* _WORK ORDER_
Only one portion of the data is to be written out: from the line bearing "Given: Click eBay" through the line bearing "Task: Expand the likes list from number 3". Write it exactly as it appears.

* _DATA FOR PROCESSING_

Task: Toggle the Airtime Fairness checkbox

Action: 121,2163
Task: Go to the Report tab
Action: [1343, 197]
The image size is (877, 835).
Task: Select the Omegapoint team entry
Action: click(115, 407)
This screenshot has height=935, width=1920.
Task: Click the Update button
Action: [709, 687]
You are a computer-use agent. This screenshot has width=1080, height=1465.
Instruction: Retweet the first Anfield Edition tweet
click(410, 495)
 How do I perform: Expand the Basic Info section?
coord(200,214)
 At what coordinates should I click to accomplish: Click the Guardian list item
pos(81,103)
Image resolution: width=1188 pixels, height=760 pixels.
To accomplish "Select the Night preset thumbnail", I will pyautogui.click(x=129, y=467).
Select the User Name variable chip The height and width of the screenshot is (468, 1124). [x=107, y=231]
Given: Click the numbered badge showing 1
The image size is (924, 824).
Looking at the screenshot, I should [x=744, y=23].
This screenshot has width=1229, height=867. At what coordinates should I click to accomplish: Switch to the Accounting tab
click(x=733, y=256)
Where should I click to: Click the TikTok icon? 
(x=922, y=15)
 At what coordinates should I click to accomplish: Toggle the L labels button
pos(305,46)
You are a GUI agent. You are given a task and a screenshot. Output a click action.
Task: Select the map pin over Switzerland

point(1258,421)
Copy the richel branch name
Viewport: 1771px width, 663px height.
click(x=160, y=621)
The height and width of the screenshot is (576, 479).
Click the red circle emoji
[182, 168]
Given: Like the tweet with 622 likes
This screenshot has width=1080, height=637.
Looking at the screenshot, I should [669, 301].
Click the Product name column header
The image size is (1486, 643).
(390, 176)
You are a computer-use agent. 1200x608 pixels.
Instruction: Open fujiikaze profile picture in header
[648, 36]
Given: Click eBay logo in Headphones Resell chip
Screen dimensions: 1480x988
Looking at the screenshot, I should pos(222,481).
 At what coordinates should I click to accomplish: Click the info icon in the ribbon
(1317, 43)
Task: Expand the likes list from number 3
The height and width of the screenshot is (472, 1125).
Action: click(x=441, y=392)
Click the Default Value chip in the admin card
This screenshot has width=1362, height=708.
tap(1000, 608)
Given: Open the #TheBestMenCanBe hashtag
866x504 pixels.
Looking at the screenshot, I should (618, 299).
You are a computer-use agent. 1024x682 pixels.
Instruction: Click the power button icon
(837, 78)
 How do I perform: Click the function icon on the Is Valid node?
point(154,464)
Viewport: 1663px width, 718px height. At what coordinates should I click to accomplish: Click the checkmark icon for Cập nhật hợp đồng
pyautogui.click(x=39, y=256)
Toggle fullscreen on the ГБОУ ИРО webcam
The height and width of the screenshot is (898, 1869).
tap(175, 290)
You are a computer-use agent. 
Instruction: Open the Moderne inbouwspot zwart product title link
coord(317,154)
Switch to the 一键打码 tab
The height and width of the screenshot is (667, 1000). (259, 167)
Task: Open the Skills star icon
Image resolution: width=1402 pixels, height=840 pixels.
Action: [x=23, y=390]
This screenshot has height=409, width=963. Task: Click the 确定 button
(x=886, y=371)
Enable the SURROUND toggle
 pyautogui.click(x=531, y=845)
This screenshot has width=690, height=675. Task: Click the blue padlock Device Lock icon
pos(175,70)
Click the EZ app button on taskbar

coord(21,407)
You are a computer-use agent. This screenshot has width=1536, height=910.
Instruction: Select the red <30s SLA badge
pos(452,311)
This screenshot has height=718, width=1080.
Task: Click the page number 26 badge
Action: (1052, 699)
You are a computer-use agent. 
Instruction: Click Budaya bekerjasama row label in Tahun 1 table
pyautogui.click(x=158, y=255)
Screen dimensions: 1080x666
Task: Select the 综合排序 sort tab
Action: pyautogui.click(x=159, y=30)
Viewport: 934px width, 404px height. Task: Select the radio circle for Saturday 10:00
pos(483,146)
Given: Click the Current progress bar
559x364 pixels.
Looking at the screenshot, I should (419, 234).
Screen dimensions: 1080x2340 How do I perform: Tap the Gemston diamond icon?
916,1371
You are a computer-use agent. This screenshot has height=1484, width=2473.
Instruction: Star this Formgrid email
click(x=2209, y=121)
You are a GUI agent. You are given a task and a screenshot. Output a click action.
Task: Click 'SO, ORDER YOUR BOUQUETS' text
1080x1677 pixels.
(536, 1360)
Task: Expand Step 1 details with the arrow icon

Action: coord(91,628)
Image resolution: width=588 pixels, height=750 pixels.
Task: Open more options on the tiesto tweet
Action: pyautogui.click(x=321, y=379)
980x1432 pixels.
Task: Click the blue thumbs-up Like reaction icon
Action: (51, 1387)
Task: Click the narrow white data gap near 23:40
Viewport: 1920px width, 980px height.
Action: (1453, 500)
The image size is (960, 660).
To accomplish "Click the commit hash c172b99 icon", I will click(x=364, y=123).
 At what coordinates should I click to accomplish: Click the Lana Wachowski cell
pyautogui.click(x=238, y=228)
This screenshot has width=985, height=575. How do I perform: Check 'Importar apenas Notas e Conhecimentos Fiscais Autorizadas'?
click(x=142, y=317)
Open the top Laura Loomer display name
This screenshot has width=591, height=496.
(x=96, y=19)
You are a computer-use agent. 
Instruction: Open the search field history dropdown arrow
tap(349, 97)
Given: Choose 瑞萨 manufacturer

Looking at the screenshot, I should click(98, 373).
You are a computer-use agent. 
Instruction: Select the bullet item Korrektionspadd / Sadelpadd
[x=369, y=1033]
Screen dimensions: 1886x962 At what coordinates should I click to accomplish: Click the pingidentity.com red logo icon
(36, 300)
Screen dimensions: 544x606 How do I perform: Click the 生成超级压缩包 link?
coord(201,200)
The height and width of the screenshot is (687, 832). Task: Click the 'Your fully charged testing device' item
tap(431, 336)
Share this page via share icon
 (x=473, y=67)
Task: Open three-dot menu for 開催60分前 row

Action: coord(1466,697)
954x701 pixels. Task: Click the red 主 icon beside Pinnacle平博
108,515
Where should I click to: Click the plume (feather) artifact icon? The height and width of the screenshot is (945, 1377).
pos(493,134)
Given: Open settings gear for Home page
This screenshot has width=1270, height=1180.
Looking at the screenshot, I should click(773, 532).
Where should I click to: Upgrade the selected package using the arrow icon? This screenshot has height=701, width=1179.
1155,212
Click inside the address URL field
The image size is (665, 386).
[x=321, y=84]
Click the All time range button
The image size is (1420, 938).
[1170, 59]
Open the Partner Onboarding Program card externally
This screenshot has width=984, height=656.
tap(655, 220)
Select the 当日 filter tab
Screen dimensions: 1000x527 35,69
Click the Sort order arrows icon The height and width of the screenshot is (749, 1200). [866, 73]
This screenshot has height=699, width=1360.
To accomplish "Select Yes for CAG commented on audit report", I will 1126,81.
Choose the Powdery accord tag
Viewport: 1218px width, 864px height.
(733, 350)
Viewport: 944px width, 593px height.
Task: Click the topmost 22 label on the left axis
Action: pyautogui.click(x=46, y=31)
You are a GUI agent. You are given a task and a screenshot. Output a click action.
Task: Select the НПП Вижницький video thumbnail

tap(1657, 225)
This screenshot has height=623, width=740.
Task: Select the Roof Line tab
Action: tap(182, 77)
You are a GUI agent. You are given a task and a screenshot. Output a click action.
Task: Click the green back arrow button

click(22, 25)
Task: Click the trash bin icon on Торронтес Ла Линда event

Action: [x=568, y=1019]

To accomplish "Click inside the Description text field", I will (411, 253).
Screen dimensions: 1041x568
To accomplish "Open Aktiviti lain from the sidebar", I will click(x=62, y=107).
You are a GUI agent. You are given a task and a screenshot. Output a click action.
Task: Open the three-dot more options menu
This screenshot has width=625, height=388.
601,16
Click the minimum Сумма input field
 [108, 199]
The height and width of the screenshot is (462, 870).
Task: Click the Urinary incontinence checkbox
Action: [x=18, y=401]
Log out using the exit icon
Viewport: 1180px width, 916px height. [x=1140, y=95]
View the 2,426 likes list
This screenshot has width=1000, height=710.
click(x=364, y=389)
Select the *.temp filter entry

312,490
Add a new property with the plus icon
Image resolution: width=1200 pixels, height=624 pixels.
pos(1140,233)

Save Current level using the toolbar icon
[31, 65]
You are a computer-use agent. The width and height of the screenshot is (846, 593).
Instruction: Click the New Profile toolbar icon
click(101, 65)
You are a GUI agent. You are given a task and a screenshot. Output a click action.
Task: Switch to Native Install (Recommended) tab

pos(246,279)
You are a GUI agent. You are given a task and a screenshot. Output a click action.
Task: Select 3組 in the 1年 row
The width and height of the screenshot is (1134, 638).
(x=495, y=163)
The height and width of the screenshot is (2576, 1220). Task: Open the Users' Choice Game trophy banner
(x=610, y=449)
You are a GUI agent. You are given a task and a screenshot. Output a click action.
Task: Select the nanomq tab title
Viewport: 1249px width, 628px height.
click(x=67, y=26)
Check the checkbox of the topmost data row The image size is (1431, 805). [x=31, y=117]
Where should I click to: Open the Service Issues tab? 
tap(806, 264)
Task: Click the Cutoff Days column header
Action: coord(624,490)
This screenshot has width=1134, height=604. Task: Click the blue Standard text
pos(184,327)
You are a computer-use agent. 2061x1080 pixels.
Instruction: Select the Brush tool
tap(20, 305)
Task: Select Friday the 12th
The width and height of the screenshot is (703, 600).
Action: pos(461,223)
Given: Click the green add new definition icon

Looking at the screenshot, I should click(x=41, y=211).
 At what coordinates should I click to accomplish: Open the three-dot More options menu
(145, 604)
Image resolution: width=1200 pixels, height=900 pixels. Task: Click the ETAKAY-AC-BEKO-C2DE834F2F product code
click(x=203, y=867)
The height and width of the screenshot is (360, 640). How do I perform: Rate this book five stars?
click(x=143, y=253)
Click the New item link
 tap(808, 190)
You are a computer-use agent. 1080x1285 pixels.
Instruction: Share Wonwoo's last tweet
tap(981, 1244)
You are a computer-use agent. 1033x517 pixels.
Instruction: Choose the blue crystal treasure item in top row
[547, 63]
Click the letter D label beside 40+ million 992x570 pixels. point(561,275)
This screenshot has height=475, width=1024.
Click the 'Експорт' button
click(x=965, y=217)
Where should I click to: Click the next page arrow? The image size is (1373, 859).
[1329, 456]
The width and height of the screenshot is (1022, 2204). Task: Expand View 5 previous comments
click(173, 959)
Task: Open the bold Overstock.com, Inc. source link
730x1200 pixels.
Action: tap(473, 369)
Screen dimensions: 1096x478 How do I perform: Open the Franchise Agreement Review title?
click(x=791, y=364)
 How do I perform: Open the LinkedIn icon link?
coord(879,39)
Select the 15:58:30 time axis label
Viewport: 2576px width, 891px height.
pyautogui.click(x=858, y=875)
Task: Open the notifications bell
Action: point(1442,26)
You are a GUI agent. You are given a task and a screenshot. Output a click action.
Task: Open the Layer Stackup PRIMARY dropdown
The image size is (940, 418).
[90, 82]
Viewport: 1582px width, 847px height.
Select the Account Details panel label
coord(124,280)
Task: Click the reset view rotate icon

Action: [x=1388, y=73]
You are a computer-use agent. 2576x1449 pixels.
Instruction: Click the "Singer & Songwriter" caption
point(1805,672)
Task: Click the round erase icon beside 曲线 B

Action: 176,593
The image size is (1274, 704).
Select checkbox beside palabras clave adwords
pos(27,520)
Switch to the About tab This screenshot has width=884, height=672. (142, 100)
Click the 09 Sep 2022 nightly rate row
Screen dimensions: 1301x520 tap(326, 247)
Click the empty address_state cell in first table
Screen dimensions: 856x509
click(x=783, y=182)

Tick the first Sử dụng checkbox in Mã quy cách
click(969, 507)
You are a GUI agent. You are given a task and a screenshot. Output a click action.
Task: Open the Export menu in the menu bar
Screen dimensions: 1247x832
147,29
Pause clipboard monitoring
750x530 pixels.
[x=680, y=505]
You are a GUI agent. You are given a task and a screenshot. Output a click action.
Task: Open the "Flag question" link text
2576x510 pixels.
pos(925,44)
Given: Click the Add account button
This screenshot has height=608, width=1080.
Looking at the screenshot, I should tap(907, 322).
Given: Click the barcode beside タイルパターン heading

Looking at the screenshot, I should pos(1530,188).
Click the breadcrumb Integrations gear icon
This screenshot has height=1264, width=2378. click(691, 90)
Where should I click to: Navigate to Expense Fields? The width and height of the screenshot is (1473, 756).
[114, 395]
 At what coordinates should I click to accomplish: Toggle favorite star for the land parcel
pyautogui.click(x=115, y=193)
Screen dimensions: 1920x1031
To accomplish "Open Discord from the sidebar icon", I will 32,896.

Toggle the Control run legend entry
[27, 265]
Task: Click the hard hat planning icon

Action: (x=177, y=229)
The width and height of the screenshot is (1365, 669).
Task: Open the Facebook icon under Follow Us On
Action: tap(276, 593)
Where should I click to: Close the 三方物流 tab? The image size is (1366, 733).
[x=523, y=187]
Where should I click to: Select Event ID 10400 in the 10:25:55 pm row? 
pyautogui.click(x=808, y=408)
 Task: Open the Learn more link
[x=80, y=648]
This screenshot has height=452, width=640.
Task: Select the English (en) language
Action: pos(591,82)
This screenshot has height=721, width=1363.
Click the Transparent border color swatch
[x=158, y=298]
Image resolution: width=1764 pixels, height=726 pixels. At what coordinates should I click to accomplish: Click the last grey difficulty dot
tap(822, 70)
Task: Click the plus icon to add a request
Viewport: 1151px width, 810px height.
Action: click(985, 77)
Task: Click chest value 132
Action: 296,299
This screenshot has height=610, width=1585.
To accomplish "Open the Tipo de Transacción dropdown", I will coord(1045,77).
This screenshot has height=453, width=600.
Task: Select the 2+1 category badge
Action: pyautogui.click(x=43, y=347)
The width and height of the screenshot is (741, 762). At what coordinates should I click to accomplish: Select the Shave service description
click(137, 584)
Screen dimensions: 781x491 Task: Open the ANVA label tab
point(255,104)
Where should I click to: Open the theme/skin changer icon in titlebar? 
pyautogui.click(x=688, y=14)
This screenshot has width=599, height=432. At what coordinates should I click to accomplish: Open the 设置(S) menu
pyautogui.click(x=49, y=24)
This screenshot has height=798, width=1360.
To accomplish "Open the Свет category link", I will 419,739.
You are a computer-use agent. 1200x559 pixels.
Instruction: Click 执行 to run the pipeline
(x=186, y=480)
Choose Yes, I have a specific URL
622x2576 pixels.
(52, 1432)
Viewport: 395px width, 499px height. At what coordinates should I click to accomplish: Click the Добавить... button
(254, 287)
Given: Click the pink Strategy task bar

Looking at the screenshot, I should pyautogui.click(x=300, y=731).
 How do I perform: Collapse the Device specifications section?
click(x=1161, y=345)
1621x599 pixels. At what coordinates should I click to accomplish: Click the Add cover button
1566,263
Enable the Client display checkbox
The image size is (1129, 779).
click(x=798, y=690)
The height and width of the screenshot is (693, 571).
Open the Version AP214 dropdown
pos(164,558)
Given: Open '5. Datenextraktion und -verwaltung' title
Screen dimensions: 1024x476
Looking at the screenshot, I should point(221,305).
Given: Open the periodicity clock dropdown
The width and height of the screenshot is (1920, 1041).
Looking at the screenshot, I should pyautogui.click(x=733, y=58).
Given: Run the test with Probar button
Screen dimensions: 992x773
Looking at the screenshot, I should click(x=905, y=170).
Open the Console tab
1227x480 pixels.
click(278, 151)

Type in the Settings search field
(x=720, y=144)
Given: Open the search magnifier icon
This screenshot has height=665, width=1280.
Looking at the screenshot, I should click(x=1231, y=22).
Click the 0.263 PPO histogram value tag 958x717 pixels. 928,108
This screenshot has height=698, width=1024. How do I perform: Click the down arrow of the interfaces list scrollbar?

* _ANSWER TO THIS PROBLEM_
Given: Click eBay logo in Headphones Resell chip
Screen dimensions: 1480x988
Looking at the screenshot, I should pos(222,481).
 At what coordinates should I click to accomplish: Click the info icon in the ribbon
(1317, 43)
Task: Expand the likes list from number 3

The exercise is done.